Francesco Salvini su Bestiario Fiorito

Trovandoci davanti a un libro calato in un periodo di storia recente (dalla caduta di Berlusconi all’avvento di Renzi), il rischio è che la poesia sviluppi una data di scadenza. Questo è l’unico apparente difetto: qui ci sono molti testi, non tutti allo stesso livello; alcuni (estinto l’impeto) evitabili, altri (per la loro bellezza) decisamente inevitabili.

Conoscendo il serafico Vitantonio Lillo-Tarì de Saavedra, mai mi sarei aspettato un Antonio Lillo così passionale; nell’urgenza del momento lui si mette in gioco e sperimenta diverse forme, dalla lirica “classica” alla prosa poetica, dall’invettiva in latino al dialetto. Ne esce un libro “tanto”: pieno di testi, talvolta un tanto al chilo, ma ricchissimo di spunti.
Vitantonio è un editore: la poesia per lui è un lavoro. Nel mondo del guadagno e del capitale, l’autore è l’unico che costitutivamente possa dire di fare poesia per vivere. Ecco che, nei suoi testi, viene quasi sempre posto il filtro della letteratura, non in quanto mezzo ma in quanto prospettiva (sociale, culturale, esistenziale).

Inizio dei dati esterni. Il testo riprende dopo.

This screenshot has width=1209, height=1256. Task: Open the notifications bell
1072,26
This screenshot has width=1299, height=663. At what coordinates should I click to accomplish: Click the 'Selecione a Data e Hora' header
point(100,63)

Antonio Lillo, da poeta certificato, è a suo agio nell’adoperare tante voci; per rappresentare un contesto variegato, sceglie di rendere mutevole il mezzo con cui comunica. In fin dei conti, il mondo pluristratificato in cui si cala è lo stesso descritto da Roberto R. Corsi, solo che quest’ultimo ha optato per un approccio più intensivo (pochi testi con più piani di lettura); Lillo invece ne preferisce uno estensivo, vuole raccontare, godersi l’atto, così come fa il lettore lasciandosi trasportare.
Bestiario (raccolta moraleggiante di creature – pur sempre bestiali) fiorito (nato ma anche or-nato) è un lungo serraglio di casi ed eventi umani in cui chi legge non può far altro che immergersi – e a tratti riconoscersi. C’è posto per tutti nel mondo di Lillo; nessuno però è al riparo dalla sua sferza. Tanto, alla fine, “piangere o ridere non cambia la realtà delle cose”.